好機を逃してしまうと、かえってその後が怖い!?


 慎重に構えるのと、大胆に進めるのと、どちらがよいのか。

 これは、なかなかむずかしい問題です。ただ、一般論としては、ふだんは慎重に構えておいて、タイミングを見計らって大胆に進める、ということになるのでしょう。

 そこで、タイミングを捉えることの重要性を教えてくれる名言を、またまた『史記』から拾い上げてみましょう。
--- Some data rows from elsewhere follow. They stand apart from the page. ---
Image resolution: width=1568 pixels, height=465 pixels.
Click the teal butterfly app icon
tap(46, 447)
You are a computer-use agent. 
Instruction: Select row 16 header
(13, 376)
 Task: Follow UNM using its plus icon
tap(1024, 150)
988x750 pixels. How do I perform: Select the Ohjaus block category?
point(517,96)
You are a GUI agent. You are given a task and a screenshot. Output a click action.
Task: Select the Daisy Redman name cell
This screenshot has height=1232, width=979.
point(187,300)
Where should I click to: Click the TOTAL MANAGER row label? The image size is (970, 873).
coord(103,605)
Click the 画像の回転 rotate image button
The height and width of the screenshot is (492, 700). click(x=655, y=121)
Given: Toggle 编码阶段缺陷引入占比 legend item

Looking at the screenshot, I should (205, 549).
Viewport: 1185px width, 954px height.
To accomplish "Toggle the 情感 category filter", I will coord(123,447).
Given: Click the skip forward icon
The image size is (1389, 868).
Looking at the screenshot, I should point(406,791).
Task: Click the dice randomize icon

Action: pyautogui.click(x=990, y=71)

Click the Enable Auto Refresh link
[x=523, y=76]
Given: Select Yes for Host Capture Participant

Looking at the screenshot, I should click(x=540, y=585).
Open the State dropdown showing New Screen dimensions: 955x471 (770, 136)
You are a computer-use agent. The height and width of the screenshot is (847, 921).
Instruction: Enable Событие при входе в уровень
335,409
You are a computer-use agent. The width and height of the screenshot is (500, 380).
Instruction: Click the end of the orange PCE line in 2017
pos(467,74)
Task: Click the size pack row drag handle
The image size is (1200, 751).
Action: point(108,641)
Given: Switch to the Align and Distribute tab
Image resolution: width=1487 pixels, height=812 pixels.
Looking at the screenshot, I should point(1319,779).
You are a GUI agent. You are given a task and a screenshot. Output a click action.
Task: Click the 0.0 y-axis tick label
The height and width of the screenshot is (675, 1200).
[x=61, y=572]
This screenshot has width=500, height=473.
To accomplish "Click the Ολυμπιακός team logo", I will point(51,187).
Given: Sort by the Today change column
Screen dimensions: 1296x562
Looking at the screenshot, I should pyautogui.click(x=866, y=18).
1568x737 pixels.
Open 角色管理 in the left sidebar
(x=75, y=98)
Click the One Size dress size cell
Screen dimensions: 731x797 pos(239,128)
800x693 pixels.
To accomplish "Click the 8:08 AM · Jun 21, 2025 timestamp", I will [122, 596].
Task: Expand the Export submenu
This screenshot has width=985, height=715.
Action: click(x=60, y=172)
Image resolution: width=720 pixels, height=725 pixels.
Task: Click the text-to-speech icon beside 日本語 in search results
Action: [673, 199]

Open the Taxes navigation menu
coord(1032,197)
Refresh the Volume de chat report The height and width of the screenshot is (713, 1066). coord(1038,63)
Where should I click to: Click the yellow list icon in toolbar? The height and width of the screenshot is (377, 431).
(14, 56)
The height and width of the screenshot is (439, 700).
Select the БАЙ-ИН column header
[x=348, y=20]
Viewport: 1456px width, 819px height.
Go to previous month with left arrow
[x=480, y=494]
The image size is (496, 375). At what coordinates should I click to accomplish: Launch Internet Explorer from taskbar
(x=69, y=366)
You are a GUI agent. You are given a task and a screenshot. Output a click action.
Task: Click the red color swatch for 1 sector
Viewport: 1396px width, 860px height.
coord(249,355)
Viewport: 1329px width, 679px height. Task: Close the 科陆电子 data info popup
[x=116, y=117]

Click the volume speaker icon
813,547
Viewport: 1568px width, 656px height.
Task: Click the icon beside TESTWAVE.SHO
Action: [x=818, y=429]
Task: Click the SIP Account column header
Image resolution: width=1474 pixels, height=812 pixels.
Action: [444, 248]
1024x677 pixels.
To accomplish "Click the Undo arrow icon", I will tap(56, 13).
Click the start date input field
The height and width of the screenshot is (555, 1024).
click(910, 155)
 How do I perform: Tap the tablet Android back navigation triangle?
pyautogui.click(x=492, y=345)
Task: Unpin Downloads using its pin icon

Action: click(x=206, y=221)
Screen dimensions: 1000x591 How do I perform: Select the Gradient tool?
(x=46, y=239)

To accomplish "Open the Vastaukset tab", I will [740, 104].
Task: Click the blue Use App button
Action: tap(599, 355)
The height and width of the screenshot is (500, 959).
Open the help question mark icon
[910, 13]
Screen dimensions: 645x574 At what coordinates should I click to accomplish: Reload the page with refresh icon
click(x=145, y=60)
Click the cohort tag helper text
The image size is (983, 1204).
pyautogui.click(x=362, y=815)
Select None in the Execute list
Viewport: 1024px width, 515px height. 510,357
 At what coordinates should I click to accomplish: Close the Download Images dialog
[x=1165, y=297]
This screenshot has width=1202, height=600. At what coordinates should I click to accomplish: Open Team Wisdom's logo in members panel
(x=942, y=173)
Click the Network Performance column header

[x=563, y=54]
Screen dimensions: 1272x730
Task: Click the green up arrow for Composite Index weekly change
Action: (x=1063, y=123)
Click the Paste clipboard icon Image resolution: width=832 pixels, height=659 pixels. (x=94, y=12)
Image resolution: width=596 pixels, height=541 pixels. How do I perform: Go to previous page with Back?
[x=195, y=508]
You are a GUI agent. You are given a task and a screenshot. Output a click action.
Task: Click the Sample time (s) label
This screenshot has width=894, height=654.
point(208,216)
 始皇帝が亡くなり、陰謀によって二世皇帝が即位すると、秦王朝の政治は混乱し、各地で反乱が続発します。そんな状況の中で、今の浙江省あたり、長江の東側の地域で地方長官をしていた殷通(いんとう)(?~前二〇九)という人物もまた、一旗揚げようと反乱を画策して、軍略に秀でた項梁(こうりょう)(?~前二〇八)に相談を持ちかけました。

 「長江の西側で反乱が起きているのは、天が秦を滅ぼそうとしているのです」

◎先んずれば即(すなわ)ち人を制す。(史記、項羽本紀)
訳)いち早く行動すれば、まわりを押さえ込むことができる。

 このタイミングを逃さず兵を挙げれば、まだ反乱が起こっていない長江の東側の地域を制圧することができる、と考えたのです。

 こうして兵を挙げた項梁の甥が、「大行は細謹を顧(かえり)みず」のところで触れる項羽です。すぐに頭角を現した項羽は、天下統一の急先鋒へとのし上がっていったのでした。

 ところで、その項羽と激しい争いをくり広げた劉邦の陣営には、天才的な軍略家として知られた韓信(かんしん)(?~前一九六)という人物がいました。項羽と劉邦がガップリ四つに組んでいたころ、韓信は、ある策士から、劉邦から独立して第三勢力として立つよう、入れ知恵をされます。そのときに言われたことばが、次の名言です。

◎天与(てんよ) 、取らざれば、反(かえ)って其の咎(とが)めを受く。(史記、淮陰侯伝)
訳)天が与えてくれるものを受け取らなかったら、逆にバチが当たる。

 二人の英雄の争いは、今、膠着状態にあります。それは、将軍として絶大な才能を持つ韓信にとって、またとないチャンスだというのです。こんな幸運を逃してしまったら、あとでどんな災難に襲われるか、わかったものではないですよ、と。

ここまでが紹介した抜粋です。